Automation of UI testing requires predicting how humans will interact with the UI, both the users and the developers. Although designed as a straightforward procedure, human interaction with computers is notoriously idiosyncratic and therefore difficult to automate. If a field will not take an odd datum, the human operator will find a way to mash it.
One solution to this problem is to simply record a user’s gestures during a test, and then replay that recorded test in future regression test suites. But this too has limitations, and Selenium is a popular manifestation of both success and failure.
Selenium is an open source test automation tool that records a user’s gestures during UI testing, for later playback to test the app again following future code changes. This reuse of existing tests is one of the holy grails of implementing ML in UI testing. But what if a future modification alters the Xpath of a drop-down menu item so that Selenium cannot find the element in future playbacks of recorded tests?

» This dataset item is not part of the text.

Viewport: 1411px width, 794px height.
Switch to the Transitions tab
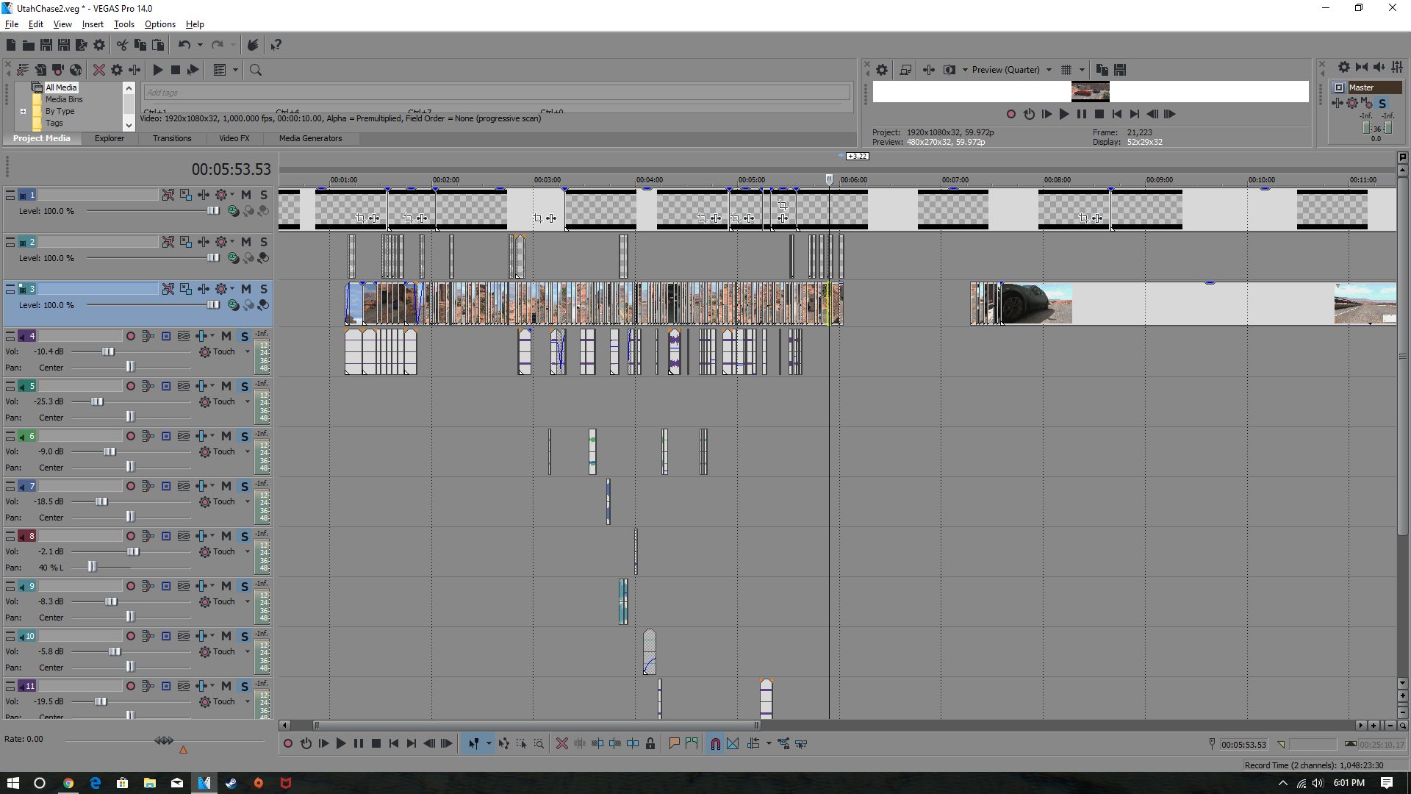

Something always changes and at this precise juncture previously recorded tests fail. This is a perfect illustration of why UI testing is difficult to automate. Today, a QA engineer must open the script generated by Selenium, and modify it to include the new Xpath ID. This is a tedious vacuum of resources into which modern QA engineers cast days and weeks, and it is one of the malicious targets of ML in testware.
Now, the true complexity involved in UI testing is revealed. Engineers are intricately involved in testing. This is why QA services lags in the Agile workflow, and this is a powerful motivator to develop ML programs that can relieve some of the burden of UI testing. Clearly, existing testware including recorders like Selenium is not adequate, and machine learning may be the sharpest arrow in the quiver.